- Theatrical release poster
- Directed by: Braden R. Duemmler
- Written by: Braden R. Duemmler
- Produced by: Kristina Esposito Linus Hume Panda Lord Jimmy Jung Lu Stephen Stanley Abel Vang
- Starring: Ema Horvath; Mena Suvari; Trey Tucker;
- Cinematography: Jimmy Jung Lu
- Edited by: R.J. Daniel Hanna Marc Sedaka
- Music by: Gavin Keese
- Production companies: DRF Productions; XYZ Films; 527 Legacy;
- Distributed by: Vertical Entertainment
- Release date: December 4, 2020;
- Running time: 87 minutes
- Country: United States
- Language: English
- Box office: $21,567

= What Lies Below (film) =

2020 horror film

What Lies Below is a 2020 American horror film written and directed by Braden R. Duemmler and starring Ema Horvath, Mena Suvari, and Trey Tucker.

==Plot==
A 16-year-old high school girl, Liberty Wells, who goes by Libby, returns to her family lake house after summer camp. Her mother, Michelle Wells, is a romance novelist. Libby meets her mother's new boyfriend, John, an aquatic geneticist, who gives her a bracelet with symbols for the goddess of fertility. John explains that his work involves trying to help creatures adapt to changing environments. Later that night, Libby goes to the kitchen, and she hears loud, sexual moaning and runs back to her bed. John stands in her doorway while Libby pretends to be asleep.
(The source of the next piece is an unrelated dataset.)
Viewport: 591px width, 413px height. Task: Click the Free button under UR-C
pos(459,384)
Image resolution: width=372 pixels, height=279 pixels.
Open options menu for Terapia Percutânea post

The next morning, Michelle and Libby dig up time-capsules in the yard and have an argument about Libby thinking Michelle doesn't care about her grandparents until Michelle tells Libby she felt unwanted by her father. Libby is bitten by a centipede, and John helps her. Michelle falls ill and reveals that John asked her to marry him and she said yes. Libby learns that John is working with parasites. She starts to menstruate, and when John sees the blood, he attempts to clean it up with his shirt and touches her. While Libby showers, John sneaks into the bathroom to smell her through the curtain. Libby removes the bracelet he gave her to find a red mark on her wrist.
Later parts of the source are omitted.